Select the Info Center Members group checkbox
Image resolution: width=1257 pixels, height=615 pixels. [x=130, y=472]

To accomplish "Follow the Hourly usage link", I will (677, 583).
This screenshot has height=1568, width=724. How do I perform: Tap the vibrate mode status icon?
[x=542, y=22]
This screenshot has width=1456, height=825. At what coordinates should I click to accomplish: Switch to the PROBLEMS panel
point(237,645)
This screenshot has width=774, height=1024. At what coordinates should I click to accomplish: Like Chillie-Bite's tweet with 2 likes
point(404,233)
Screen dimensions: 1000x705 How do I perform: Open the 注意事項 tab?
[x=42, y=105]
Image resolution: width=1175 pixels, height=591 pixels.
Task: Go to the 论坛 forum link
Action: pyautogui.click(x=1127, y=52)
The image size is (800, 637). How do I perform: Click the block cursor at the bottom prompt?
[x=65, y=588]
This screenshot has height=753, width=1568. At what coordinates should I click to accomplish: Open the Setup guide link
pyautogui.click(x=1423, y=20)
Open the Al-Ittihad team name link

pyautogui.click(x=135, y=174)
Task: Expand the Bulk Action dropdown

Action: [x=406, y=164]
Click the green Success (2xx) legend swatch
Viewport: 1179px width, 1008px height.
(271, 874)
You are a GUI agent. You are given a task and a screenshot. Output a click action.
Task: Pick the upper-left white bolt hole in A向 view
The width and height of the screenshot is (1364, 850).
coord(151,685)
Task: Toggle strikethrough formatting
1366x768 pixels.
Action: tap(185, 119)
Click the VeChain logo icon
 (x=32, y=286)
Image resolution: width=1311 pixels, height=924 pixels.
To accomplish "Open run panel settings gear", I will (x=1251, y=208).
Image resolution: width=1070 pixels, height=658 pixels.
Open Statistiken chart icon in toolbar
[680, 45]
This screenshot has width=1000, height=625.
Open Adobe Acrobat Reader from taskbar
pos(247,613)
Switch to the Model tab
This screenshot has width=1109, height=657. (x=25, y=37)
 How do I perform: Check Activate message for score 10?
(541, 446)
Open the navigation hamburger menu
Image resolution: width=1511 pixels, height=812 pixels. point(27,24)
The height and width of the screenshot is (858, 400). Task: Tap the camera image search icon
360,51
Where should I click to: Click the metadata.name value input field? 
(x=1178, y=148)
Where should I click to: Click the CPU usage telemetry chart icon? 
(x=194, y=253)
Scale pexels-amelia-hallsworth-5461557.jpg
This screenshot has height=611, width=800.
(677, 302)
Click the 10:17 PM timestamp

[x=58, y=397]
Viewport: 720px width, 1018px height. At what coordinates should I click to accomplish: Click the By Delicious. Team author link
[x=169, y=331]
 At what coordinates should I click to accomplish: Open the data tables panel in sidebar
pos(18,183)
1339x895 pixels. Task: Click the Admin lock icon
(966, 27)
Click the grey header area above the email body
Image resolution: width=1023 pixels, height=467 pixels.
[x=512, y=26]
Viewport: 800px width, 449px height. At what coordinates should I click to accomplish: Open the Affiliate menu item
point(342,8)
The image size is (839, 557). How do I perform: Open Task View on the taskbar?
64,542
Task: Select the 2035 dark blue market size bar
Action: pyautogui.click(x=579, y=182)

_Problem requirements_
Copy the stretch from the start of the records through the line containing "point(404,233)", substituting "Daily usage" for "Hourly usage" and leaving everything else unchanged.

_Response for this exercise_
Select the Info Center Members group checkbox
Image resolution: width=1257 pixels, height=615 pixels. [x=130, y=472]

To accomplish "Follow the Daily usage link", I will (677, 583).
This screenshot has height=1568, width=724. How do I perform: Tap the vibrate mode status icon?
[x=542, y=22]
This screenshot has width=1456, height=825. At what coordinates should I click to accomplish: Switch to the PROBLEMS panel
point(237,645)
This screenshot has width=774, height=1024. At what coordinates should I click to accomplish: Like Chillie-Bite's tweet with 2 likes
point(404,233)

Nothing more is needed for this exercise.